◆ **Activity**:
In the news report below on the reward for capturing Claude Pivi, reproduce word for word the passage from "Moussa Dadis Camara, Claude" to "opposition supporters gathered.".

◆ **Supplied passage**:

Guinean authorities offered a reward equivalent to more than 54,000 euros on Wednesday, November 8, for the capture of Claude Pivi. This former senior official under the dictatorship of Moussa Dadis Camara was taken from the central prison of Conakry on Saturday during a commando operation carried out by heavily armed men, alongside the former president and two other prisoners currently tried for a massacre committed in 2009. The raid left at least nine dead, according to the general prosecutor’s office. Captain Moussa Dadis Camara and the two other prisoners were recaptured the same day.
Claude Pivi, one of the strong men – and former minister – of the junta which ruled Guinea between 2008 and 2009, is still “actively wanted both nationally and internationally”, the Minister of Justice said on Wednesday, Alphonse Charles Wright, in a press release. The authorities are offering a reward of 500 million Guinean francs (54,100 euros) “to anyone who helps or facilitates [his] arrest,” it said. A toll-free number is set up and special protection measures will be taken for this person, he said. He ordered prosecutors to “do everything possible” to find Claude Pivi.
Moussa Dadis Camara, Claude Pivi and nine other former officials have been on trial since September 2022 for a litany of murders, torture, rapes and other kidnappings committed on September 28, 2009 and the following days by security forces in a suburban stadium of Conakry where tens of thousands of opposition supporters gathered.

◆ **Data to examine**:
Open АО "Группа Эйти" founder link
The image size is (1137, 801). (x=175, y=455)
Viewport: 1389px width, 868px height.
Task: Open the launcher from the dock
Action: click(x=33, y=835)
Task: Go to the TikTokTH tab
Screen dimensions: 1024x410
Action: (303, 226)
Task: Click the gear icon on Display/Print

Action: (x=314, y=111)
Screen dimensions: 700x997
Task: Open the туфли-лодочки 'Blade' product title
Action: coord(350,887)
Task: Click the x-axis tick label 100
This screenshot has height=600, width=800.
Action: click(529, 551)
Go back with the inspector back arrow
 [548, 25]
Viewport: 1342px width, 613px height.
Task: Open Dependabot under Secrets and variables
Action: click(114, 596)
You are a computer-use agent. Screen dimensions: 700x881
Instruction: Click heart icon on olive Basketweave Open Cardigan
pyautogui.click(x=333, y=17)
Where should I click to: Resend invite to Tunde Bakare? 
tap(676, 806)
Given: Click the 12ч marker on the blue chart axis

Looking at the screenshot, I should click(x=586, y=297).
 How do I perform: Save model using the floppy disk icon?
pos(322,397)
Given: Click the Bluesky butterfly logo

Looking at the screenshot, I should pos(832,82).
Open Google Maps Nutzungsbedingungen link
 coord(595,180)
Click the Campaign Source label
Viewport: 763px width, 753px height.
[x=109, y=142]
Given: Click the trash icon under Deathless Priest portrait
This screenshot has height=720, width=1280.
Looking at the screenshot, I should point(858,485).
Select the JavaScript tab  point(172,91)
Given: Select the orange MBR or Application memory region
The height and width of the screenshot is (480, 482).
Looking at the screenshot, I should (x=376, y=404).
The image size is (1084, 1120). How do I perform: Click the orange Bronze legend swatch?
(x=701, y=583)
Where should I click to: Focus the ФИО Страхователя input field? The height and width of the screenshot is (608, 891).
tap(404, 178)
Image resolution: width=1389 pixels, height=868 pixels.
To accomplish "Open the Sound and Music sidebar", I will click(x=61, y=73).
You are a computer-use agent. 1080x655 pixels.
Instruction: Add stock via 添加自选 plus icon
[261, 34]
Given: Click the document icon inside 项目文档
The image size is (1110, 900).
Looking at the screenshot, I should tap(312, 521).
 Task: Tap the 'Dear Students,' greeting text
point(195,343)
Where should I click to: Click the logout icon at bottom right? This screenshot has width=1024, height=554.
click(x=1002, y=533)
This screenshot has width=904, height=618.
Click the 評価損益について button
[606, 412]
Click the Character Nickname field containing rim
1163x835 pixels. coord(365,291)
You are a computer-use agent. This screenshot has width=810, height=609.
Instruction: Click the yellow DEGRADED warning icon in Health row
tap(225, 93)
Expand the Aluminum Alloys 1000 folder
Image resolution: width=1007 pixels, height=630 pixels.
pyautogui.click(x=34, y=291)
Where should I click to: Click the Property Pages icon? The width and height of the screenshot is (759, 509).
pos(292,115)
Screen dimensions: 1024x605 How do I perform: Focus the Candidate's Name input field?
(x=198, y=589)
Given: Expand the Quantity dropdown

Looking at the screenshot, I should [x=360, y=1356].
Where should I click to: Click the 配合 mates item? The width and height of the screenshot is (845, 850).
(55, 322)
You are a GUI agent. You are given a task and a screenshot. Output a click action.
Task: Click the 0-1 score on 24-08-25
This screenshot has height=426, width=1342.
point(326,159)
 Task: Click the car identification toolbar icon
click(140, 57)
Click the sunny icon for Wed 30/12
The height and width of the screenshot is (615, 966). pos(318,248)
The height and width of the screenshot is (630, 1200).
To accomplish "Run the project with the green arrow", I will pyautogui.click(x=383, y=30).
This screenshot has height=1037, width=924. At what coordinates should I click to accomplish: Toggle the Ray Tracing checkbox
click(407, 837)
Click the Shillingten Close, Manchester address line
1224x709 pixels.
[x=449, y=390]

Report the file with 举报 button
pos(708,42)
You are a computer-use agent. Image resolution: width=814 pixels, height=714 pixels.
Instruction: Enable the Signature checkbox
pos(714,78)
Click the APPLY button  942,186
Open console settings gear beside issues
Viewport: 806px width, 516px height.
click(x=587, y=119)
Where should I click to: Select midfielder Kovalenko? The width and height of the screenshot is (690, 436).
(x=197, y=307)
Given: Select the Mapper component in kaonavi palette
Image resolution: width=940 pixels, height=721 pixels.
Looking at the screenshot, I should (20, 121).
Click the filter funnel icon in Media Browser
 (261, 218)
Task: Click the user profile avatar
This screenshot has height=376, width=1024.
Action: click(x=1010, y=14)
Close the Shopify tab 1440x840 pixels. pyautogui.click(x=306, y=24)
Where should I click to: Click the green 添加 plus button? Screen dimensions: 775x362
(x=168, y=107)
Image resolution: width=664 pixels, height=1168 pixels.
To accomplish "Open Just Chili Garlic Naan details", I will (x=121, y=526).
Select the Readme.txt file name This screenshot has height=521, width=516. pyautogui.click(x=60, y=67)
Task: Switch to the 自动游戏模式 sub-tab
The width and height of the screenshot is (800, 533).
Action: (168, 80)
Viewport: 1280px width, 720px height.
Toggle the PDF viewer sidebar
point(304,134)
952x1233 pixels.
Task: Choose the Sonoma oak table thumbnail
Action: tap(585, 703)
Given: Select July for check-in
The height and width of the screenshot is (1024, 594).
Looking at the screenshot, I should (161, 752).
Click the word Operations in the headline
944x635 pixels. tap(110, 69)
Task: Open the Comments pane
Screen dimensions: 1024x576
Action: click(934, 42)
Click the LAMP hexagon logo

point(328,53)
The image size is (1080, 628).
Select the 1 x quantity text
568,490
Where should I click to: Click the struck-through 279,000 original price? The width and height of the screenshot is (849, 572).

◆ **Solution for this task**:
Moussa Dadis Camara, Claude Pivi and nine other former officials have been on trial since September 2022 for a litany of murders, torture, rapes and other kidnappings committed on September 28, 2009 and the following days by security forces in a suburban stadium of Conakry where tens of thousands of opposition supporters gathered.